Action item:
Copy out each entry precisely; no image belongs in the result.

[Data extracted from a collection]
↓↓↓

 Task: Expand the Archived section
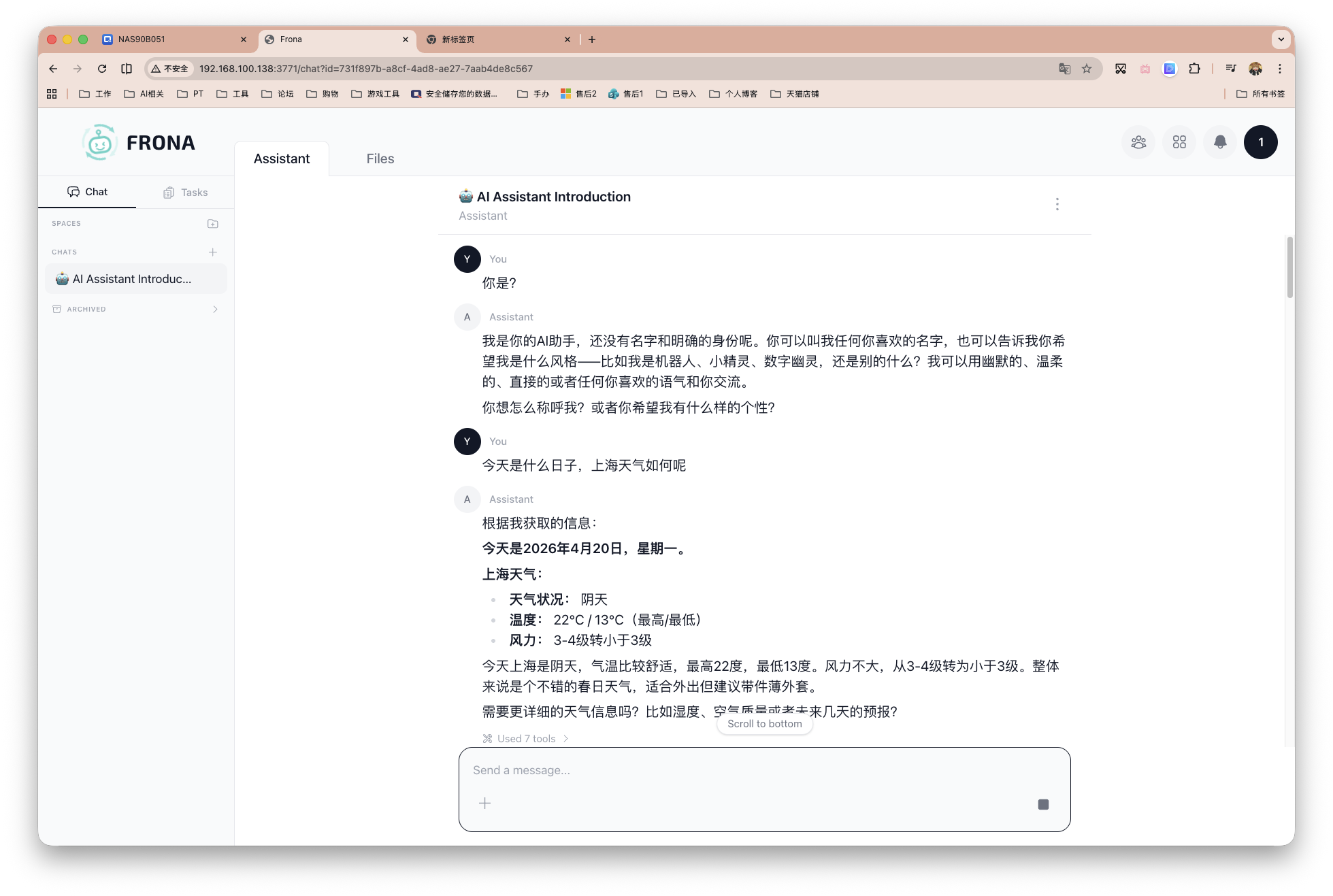135,309
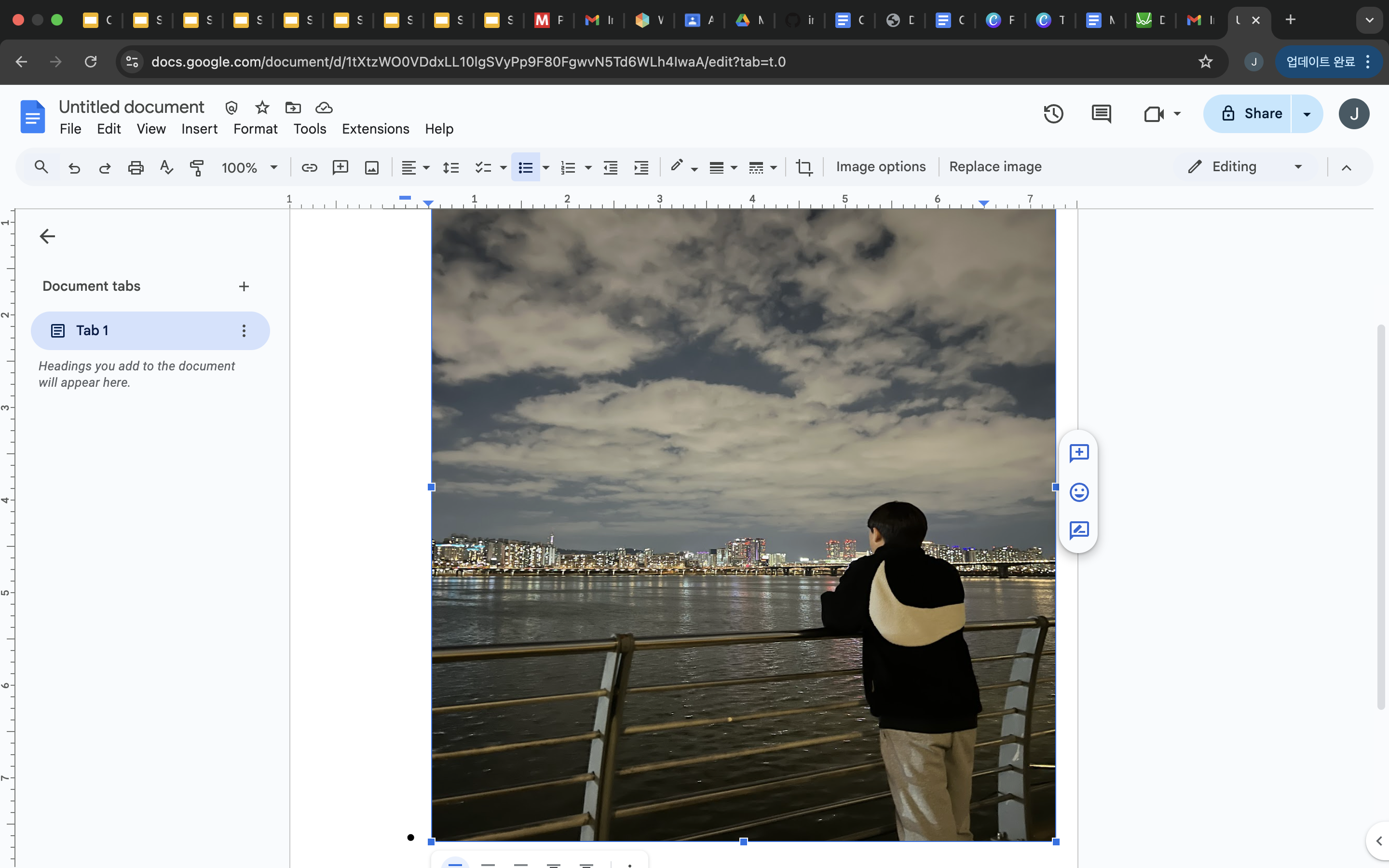The height and width of the screenshot is (868, 1389).
Task: Open the Share options dropdown arrow
Action: 1307,114
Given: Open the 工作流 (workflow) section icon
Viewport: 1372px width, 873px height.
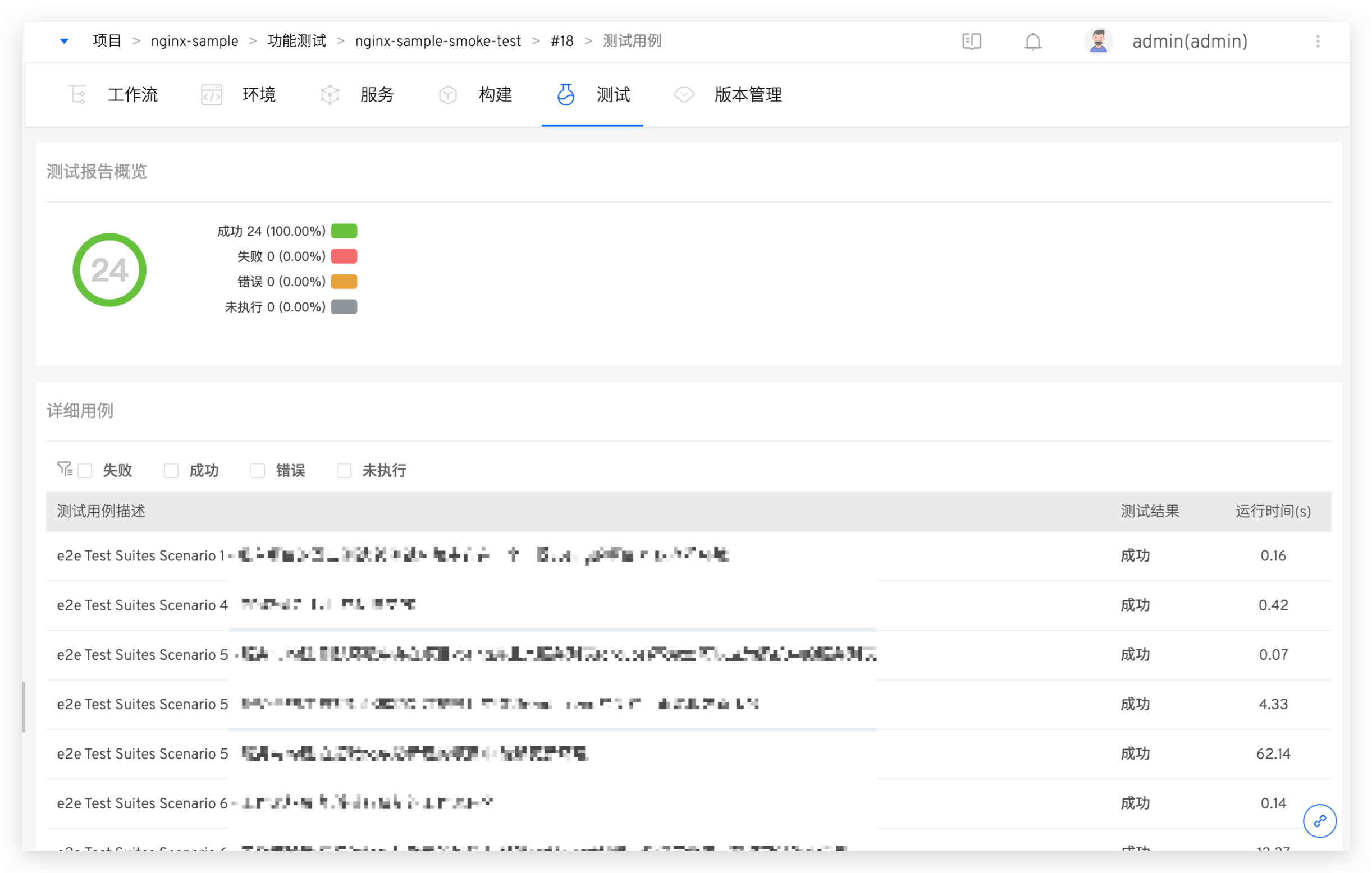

↑↑↑

Answer to this problem:
 Task: Expand the Archived section
135,309
The height and width of the screenshot is (868, 1389).
Task: Open the Share options dropdown arrow
Action: 1307,114
Given: Open the 工作流 (workflow) section icon
Viewport: 1372px width, 873px height.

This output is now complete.